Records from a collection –
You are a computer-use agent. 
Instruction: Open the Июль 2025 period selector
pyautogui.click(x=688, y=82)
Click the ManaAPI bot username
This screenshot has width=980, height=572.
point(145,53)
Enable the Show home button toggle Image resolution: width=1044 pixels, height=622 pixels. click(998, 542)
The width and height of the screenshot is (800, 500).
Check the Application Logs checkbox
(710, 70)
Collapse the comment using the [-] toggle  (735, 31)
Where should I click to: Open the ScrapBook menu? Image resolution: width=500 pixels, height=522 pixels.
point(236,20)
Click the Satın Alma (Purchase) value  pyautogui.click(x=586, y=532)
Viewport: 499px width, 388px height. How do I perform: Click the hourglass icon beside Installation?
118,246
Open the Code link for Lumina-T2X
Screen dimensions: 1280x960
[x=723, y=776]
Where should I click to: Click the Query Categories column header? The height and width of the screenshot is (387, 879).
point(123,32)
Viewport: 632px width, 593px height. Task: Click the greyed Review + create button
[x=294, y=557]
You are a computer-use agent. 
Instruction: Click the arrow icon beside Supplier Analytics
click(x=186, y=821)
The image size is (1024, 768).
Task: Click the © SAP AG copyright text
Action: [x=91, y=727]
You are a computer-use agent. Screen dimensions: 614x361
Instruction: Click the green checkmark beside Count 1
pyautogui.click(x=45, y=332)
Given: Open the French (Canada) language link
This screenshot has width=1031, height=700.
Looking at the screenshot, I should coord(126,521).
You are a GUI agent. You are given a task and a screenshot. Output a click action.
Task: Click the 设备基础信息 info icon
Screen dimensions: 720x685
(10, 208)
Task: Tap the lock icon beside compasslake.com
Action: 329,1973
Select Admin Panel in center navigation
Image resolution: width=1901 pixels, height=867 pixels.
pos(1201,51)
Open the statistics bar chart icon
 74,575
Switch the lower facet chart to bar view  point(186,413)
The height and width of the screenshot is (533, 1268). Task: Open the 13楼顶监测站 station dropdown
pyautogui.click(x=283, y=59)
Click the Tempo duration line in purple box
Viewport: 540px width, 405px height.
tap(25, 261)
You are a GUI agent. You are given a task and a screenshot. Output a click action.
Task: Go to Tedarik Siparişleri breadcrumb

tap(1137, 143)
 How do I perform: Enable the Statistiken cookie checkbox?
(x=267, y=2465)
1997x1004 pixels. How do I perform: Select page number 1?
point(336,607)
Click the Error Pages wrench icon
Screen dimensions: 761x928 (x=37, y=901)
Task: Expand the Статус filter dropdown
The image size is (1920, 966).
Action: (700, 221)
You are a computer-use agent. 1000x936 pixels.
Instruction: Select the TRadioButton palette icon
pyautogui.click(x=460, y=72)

Exercise prompt –
All records are to be retyped precisely.

Solution below –
You are a computer-use agent. 
Instruction: Open the Июль 2025 period selector
pyautogui.click(x=688, y=82)
Click the ManaAPI bot username
This screenshot has width=980, height=572.
point(145,53)
Enable the Show home button toggle Image resolution: width=1044 pixels, height=622 pixels. click(998, 542)
The width and height of the screenshot is (800, 500).
Check the Application Logs checkbox
(710, 70)
Collapse the comment using the [-] toggle  (735, 31)
Where should I click to: Open the ScrapBook menu? Image resolution: width=500 pixels, height=522 pixels.
point(236,20)
Click the Satın Alma (Purchase) value  pyautogui.click(x=586, y=532)
Viewport: 499px width, 388px height. How do I perform: Click the hourglass icon beside Installation?
118,246
Open the Code link for Lumina-T2X
Screen dimensions: 1280x960
[x=723, y=776]
Where should I click to: Click the Query Categories column header? The height and width of the screenshot is (387, 879).
point(123,32)
Viewport: 632px width, 593px height. Task: Click the greyed Review + create button
[x=294, y=557]
You are a computer-use agent. 
Instruction: Click the arrow icon beside Supplier Analytics
click(x=186, y=821)
The image size is (1024, 768).
Task: Click the © SAP AG copyright text
Action: [x=91, y=727]
You are a computer-use agent. Screen dimensions: 614x361
Instruction: Click the green checkmark beside Count 1
pyautogui.click(x=45, y=332)
Given: Open the French (Canada) language link
This screenshot has width=1031, height=700.
Looking at the screenshot, I should coord(126,521).
You are a GUI agent. You are given a task and a screenshot. Output a click action.
Task: Click the 设备基础信息 info icon
Screen dimensions: 720x685
(10, 208)
Task: Tap the lock icon beside compasslake.com
Action: 329,1973
Select Admin Panel in center navigation
Image resolution: width=1901 pixels, height=867 pixels.
pos(1201,51)
Open the statistics bar chart icon
 74,575
Switch the lower facet chart to bar view  point(186,413)
The height and width of the screenshot is (533, 1268). Task: Open the 13楼顶监测站 station dropdown
pyautogui.click(x=283, y=59)
Click the Tempo duration line in purple box
Viewport: 540px width, 405px height.
tap(25, 261)
You are a GUI agent. You are given a task and a screenshot. Output a click action.
Task: Go to Tedarik Siparişleri breadcrumb

tap(1137, 143)
 How do I perform: Enable the Statistiken cookie checkbox?
(x=267, y=2465)
1997x1004 pixels. How do I perform: Select page number 1?
point(336,607)
Click the Error Pages wrench icon
Screen dimensions: 761x928 (x=37, y=901)
Task: Expand the Статус filter dropdown
The image size is (1920, 966).
Action: (700, 221)
You are a computer-use agent. 1000x936 pixels.
Instruction: Select the TRadioButton palette icon
pyautogui.click(x=460, y=72)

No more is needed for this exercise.